THE PERFORMANCE OF THREE APPROXIMATE CONFIDENCE LIMIT METHODS FOR THE ODDS RATIO

Abstract
The performance of three approximate confidence limit methods for the odds ratio, R, is studied at the 95% level in the unconditional sample space. They are: the method proposed by Cornfield (Proceedings of the 3rd Berkeley Symposium 1956;4:135–48), the logit method with ½ corrections first considered by Woolf (Ann Hum Genet 1955;19:251–3), and the test-based method proposed by Miettinen (Am J Epidemiol 1976;103:226–35). Cornfield's method comes closest to attaining the nominal confidence coefficient. The logit method typically has actual confidence coefficients somewhat too large with disparate tall areas. The latter is ascribed in part to the enhanced skewness induced by the logit transformation itself. The test-based method has actual coefficients uniformly less than nominal when R ≠ 1. This underestimation is worse in finite samples than Halperin found it to be asymptotically.
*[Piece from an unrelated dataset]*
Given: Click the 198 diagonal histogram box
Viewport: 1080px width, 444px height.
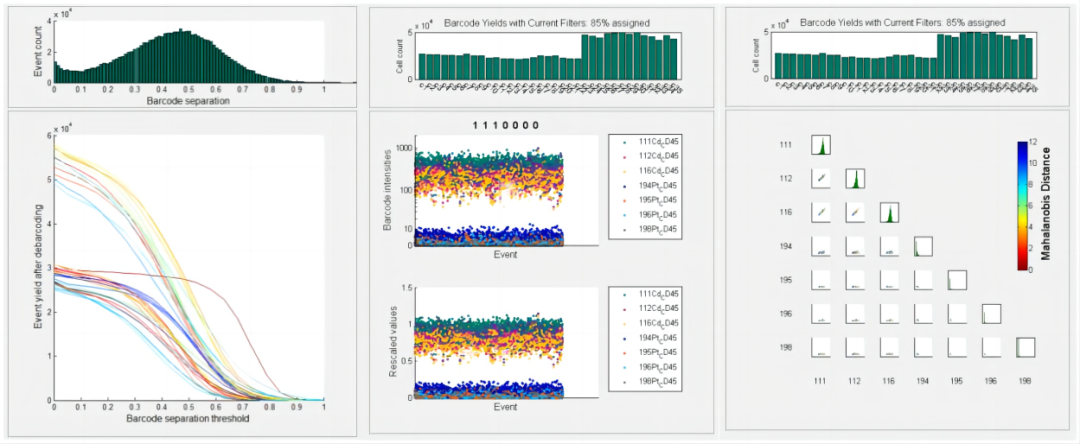Looking at the screenshot, I should [x=1025, y=348].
Although the Cornfield and test-based methods have the same confidence coefficients for R = 1, the test-based method is more likely to cover distant values of R ≠ 1 when in fact R = 1. It is concluded that Cornfield's method without the continuity correction is the preferred approximate method in the unconditional space as, with the continuity correction, it was previously found to be in the conditional space.